Role of eNOS genetic variants on ischaemic heart disease susceptibility and acute coronary syndrome presentation

Abstract Aims IHD is determined by inadequate coronary blood supply to myocardium and endothelial dysfunction may represent one of the main pathophysiological mechanisms involved. Genetic predisposition to endothelial dysfunction has been associated with IHD and its clinical manifestation. However, studies are often confounding and inconclusive for several reasons, such as interethnic differences. Results validation on larger cohorts and new population is needed. The aim of the study is to evaluate the association among the allelic variants of eNOS rs1799983 single-nucleotide polymorphism, IHD susceptibility, and its clinical presentation. Methods A total of 362 consecutive patients with suspected myocardial ischemia were enrolled. Patients were divided into three groups: G1, coronary artery disease (CAD); G2, coronary microvascular dysfunction (CMD); G3, control group with anatomically and functionally normal coronary arteries.
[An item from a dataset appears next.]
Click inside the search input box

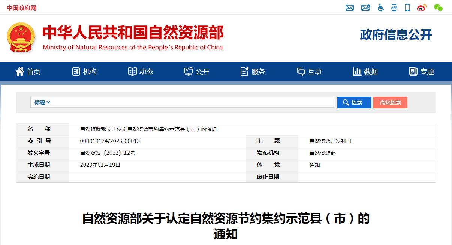[x=187, y=102]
Analysis of three allelic variants, GT, GG, and TT of rs1799983 for NOS3 gene, encoding for eNOS has been performed. Results rs1799983_GT is significantly more expressed by ischaemic groups (G1 and G2) compared with G3. The TT variant is significantly more expressed by G1 group, compared with G2 group. Among ischaemic patients, GT is significantly more expressed in patients with acute coronary syndrome (ACS) presentation, compared to other clinical presentation. At multivariate analysis, the allelic variant GT may represent an independent predictor of IHD and ACS presentation. Conclusions The SNP rs1799983_GT, encoding for eNOS, is an independent risk factor for IHD and, remarkably, for ACS presentation, independently from cardiovascular risk factors. These results may be useful for the prediction of IHD development, in particular with acute clinical manifestation. It may allow the early identification of patients at high risk to develop IHD with an ACS, promoting a genetic-based prevention strategy against IHD.